Freshmen Take a Trip to Bear Mountain

It’s not often in High School that students get the opportunity to go on a field trip. However, for those in Earth Science, a trip to Bear Mountain is an essential part of the course. Read more to see what you’re missing!

By Lucy Kwittken

On Tuesday, October 16th, and Thursday, October 18th, more than 100 Earth Science students took a field trip to Bear Mountain. The students gathered in the cafeteria at 8:00 AM to have their first ever high school field trip!

At a frigid 43 degrees, students endured a 50-minute bus ride to Bear Mountain State Park in Rockland County, New York. While students were there, they had to determine the circumference of the earth using a method developed by Eratosthenes back in 240 B.C.E (but with today’s GPS). In addition to the circumference activity, the students discovered why contour lines bent while crossing a stream. Mr. Twardy, an earth science teacher at Byram, explains how “by using rope and tape and having hands-on activities, kids can have a deeper understanding of how to read topographic maps.” Shortly after, students walked down the mountain to visit The Bear Mountain Zoo. In the zoo, there were all of the indigenous species to New York State such as bobcats and bears. An exciting geology museum was located under the zoo where students walked around and learned about how Bear Mountain formed. After the students had lunch, they headed to an observation tower hovering over the mountains. From the tower, they could see New York City and the Catskill Mountains. They finally wrapped up the trip by looking for evidence of glaciation on the mountains in the form of parallel scratches.

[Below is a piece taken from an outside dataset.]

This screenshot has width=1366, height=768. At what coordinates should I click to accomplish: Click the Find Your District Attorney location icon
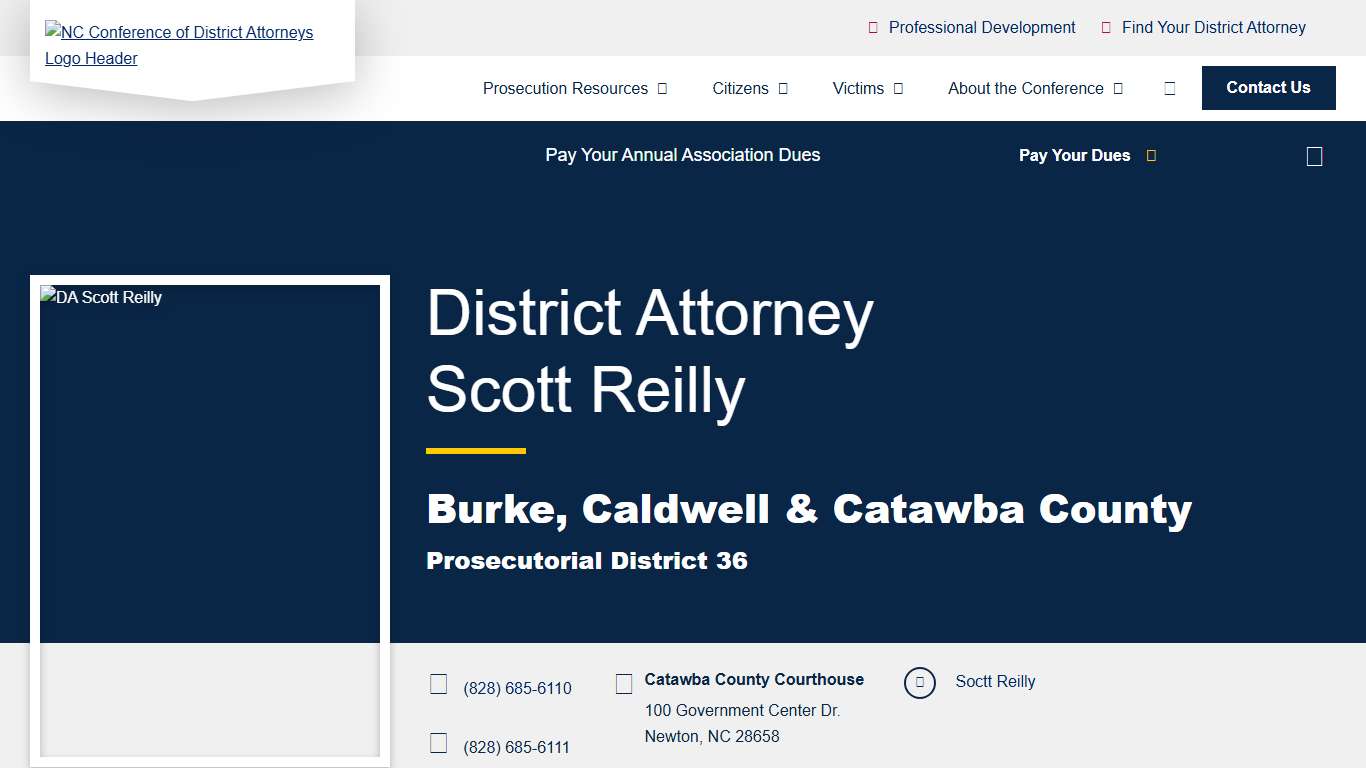(1106, 27)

Bear Mountain was the ideal place for this trip: it’s beautiful, has many geological features, and was relatively close. One individual who went on the trip, however, pointed out that “if the weather had been warmer, maybe [she] would’ve enjoyed it more.” However, most people didn’t mind the cold. Freshman Joelle Margolin revealed how “Bear Mountain was interesting, and it helped [her] expand [her] knowledge regarding topographic maps.”

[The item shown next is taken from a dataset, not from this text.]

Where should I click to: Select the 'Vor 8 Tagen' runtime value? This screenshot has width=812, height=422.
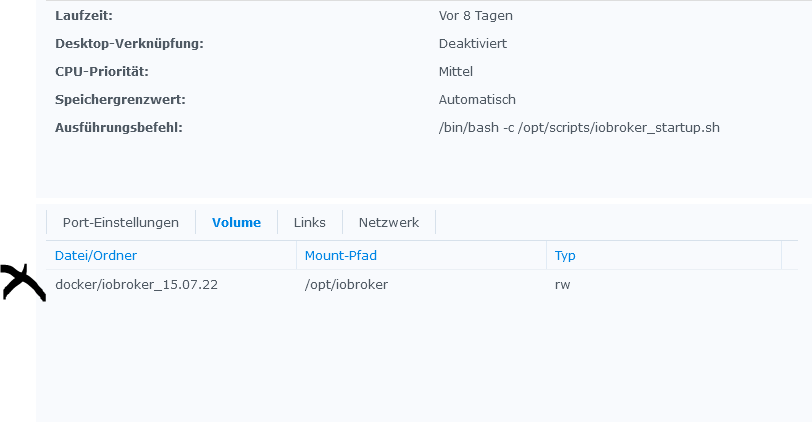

For students who are going to Bear Mountain next year, one piece of advice is to bring layers and check the weather beforehand, so you come prepared. Another piece of advice is to know what you are learning about BEFORE the field trip happens, as this can make it easier to complete the labs. This trip has helped many students connect their knowledge of science to the outside world; it’s definitely a trip you do not want to miss! Until next year Bear Mountain!